C'est vrai. Ce sujet a déjà clairement prouvé qu'il devrait y avoir un large accord, interne ou interne, mais surtout un accord international réaliste. Il semble que les discussions sur l'idée de l'échange de territoires aient diminué, grâce à une forte opposition de l'Allemagne. Mais d'un autre côté, nous avons l'insistance des États-Unis, afin qu'il n'y ait pas de lignes rouges et que les parties trouvent une solution commune. Nous avons donc plus qu'un message de partenaires de l'Ouest du Kosovo.
Il convient de noter que plus la conclusion finale de ce sujet ne signifie pas que d'autres scénarios pour le Kosovo, qui pourraient affecter le fonctionnement de l'État du Kosovo, ne seront pas découverts à l'avenir. Par conséquent, il reste important qu'il y ait un véritable débat politique et social sur la position du Kosovo dans ces discussions, sans violer l'intégrité territoriale du Kosovo, sa souveraineté intérieure et internationale. La partie kosovare devrait également s'efforcer de se préparer professionnellement à définir cette position du Kosovo, qui devrait être unique.
Time.net: Le lobby serbe pour la reconnaissance du Kosovo se poursuit.
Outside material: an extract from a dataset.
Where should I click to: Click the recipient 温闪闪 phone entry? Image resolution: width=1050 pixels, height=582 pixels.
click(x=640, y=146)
De l'autre côté, le Kosovo a depuis longtemps reçu de nouvelles reconnaissances. Comment évaluez-vous cette dure campagne menée par la Serbie contre le Kosovo, et comment évaluez-vous la position des politiciens du Kosovo à cet égard? Est-ce que c'est juste contrer Facebook ?
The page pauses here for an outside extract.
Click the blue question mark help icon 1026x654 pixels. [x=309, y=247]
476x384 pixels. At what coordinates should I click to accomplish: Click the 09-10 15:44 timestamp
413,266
C'est vrai. La position du Kosovo sur la scène internationale a été particulièrement endommagée après le début de la phase finale du dialogue Kosovo-Serbie, que la Serbie a interprété comme des discussions sur le statut du Kosovo. C'est certainement une erreur des institutions du Kosovo et la défaite du Kosovo en politique étrangère. Le séjour du Kosovo sur la scène internationale a certainement été endommagé par l'absence d'une véritable diplomatie étatique et l'absence d'une stratégie de lobbying pour faire progresser l'intérêt du Kosovo. Les réactions devraient aller au-delà des réseaux sociaux et de la consommation quotidienne interne. Pour le public kosovar et la diplomatie ciblée, ce devrait être le facteur international, les principaux centres du monde, mais aussi tous les États qui ont reconnu le Kosovo ou l'État dont le Kosovo veut être reconnu, en utilisant tous les moyens dont dispose un État pour promouvoir sa position. L'absence de rapports amicaux, même avec les États connaisseurs, a porté atteinte à la position du Kosovo sur la scène internationale, ce que nous avons clairement vu même dans le cas des efforts d'adhésion au Kosovo à l'ONU, à la NESTO et à Interpol.
Time.net : Enfin, nous parlons également de la Commission du Parlement européen qui a approuvé les rapports individuels des pays impliqués dans ce processus. En parlant du Kosovo, il cite l'intervention dans le système judiciaire, l'absence de lutte contre la criminalité organisée et l'absence de procès pour crimes de guerre. Comment avez-vous vu ça ?
C'est vrai. J'apprécie que le rapport reflète les progrès accomplis et les mesures prises par le Kosovo dans le cadre du processus de réforme européenne, où le développement de différents secteurs au Kosovo a été qualifié pour en être à ses débuts. Cela prouve que le Kosovo a encore beaucoup de chemin à parcourir pour entreprendre les réformes nécessaires au développement de sa démocratie, des réformes qui devraient être considérées comme centrales pour les citoyens kosovars, plutôt que comme des critères à remplir pour l'UE.
Une question mentionnée dans le présent rapport concerne la taxe de la partie du Kosovo sur les produits en provenance de Serbie et de Bosnie-Herzégovine, qui semble avoir éclipsé les progrès accomplis par la partie du Kosovo au cours de l'année écoulée et que la conclusion d'un accord juridique global entre le Kosovo et la Serbie demeure une priorité pour l'UE. Ce qui est inquiétant pour les citoyens kosovars, au-delà de l'absence de progrès constatés par les institutions kosovars dans les réformes européennes, c'est que ce rapport ne mentionne pas du tout le fait que le Kosovo n'est pas reconnu par cinq États membres de l'UE et qu'une stratégie de la Commission européenne pour s'attaquer à cette question fait défaut directement sur la voie européenne claire du Kosovo.